Photo Credit: Paxson Woelber/flickrAlaska sued the Obama administration over its rejection of an oil and gas exploration plan for the Arctic National Wildlife Refuge as the state seeks to determine the extent of energy resources in the area.

Alaska Governor Sean Parnell said exploration for the coastal plain of the wildlife area was mandated by a federal Alaska land conservation act. The U.S. Fish and Wildlife Service refused to review the plan, citing a legal opinion by the Interior Department issued in 1987 claiming provisions of the law had expired, Parnell said in a complaint filed in federal court in Anchorage, Alaska.

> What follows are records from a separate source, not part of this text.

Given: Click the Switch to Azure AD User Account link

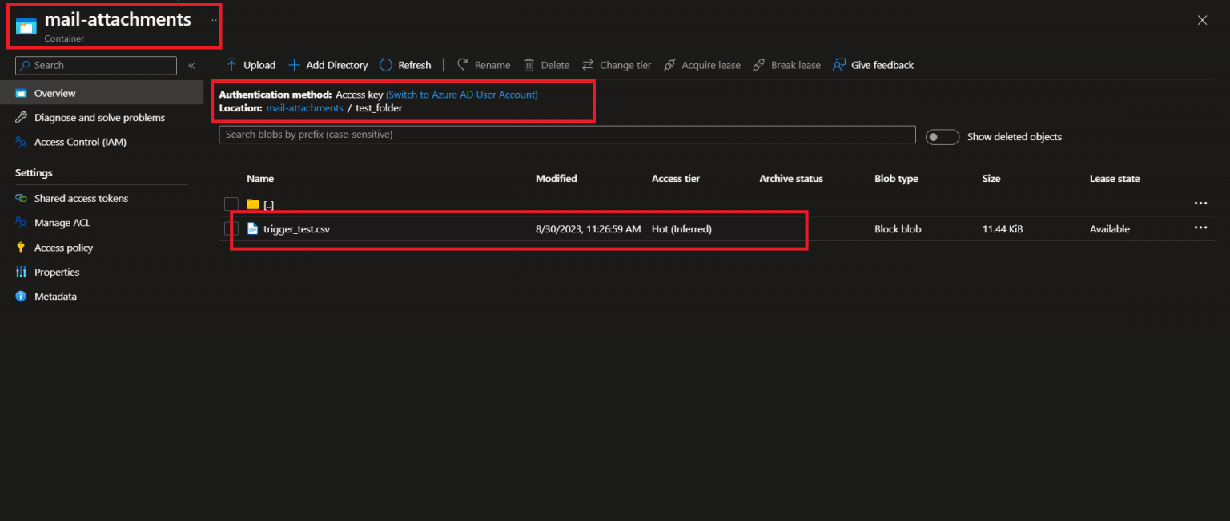Looking at the screenshot, I should point(461,94).
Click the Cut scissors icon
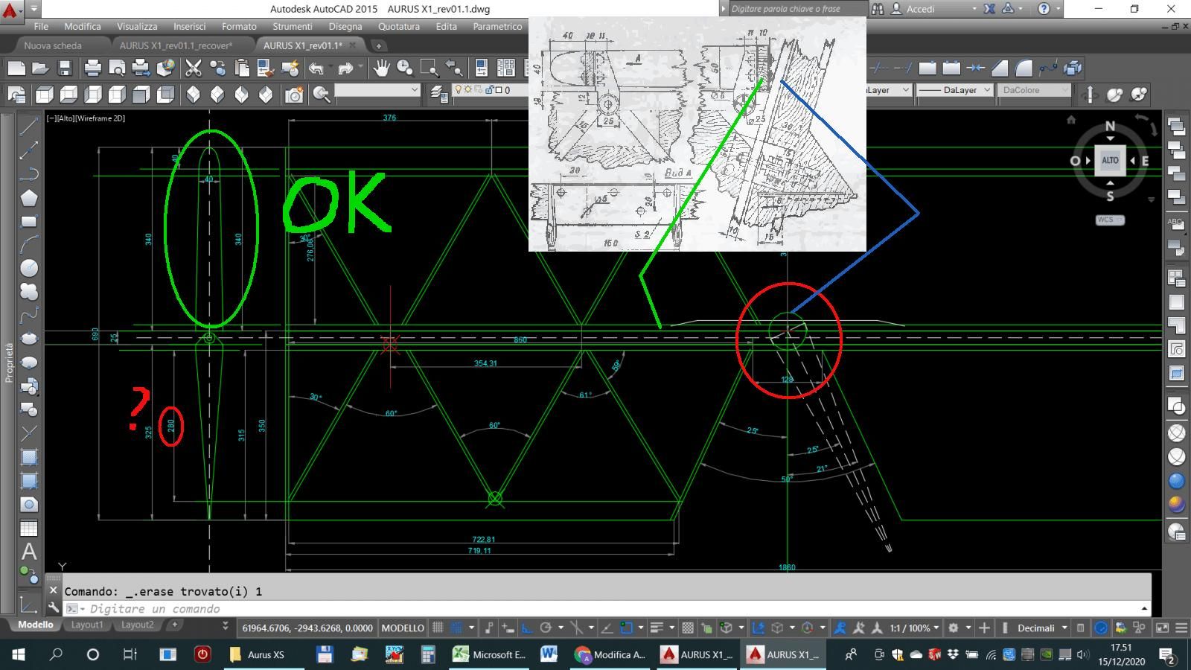Image resolution: width=1191 pixels, height=670 pixels. tap(194, 68)
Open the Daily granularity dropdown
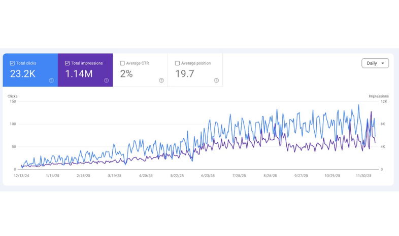 click(x=375, y=63)
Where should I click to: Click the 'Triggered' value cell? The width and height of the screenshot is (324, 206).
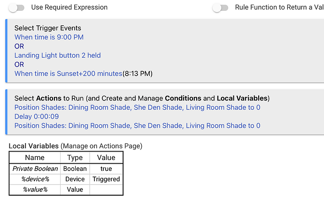[106, 179]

“It is both disappointing and disturbing that the Obama administration, which claims that it is pursuing an ‘all of the above’ energy policy, is afraid to let the people of the United States learn more about ANWR’s oil and gas resources,” Parnell, a Republican, said in a statement. “The modern technology that we are seeking to use is responsibly utilized all across the North Slope with extremely limited environmental impact, and would dramatically improve our understanding of ANWR’s resources.”

The state is proposing to study a portion of the reserve known as Area 1002, which Alaska officials said covers 3,000 square miles (4,800 square kilometers) and is less than a tenth of the entire Arctic reserve. Estimates from 30 years ago put the median volume of oil in the refuge at 10.4 billion barrels, according to the state of Alaska.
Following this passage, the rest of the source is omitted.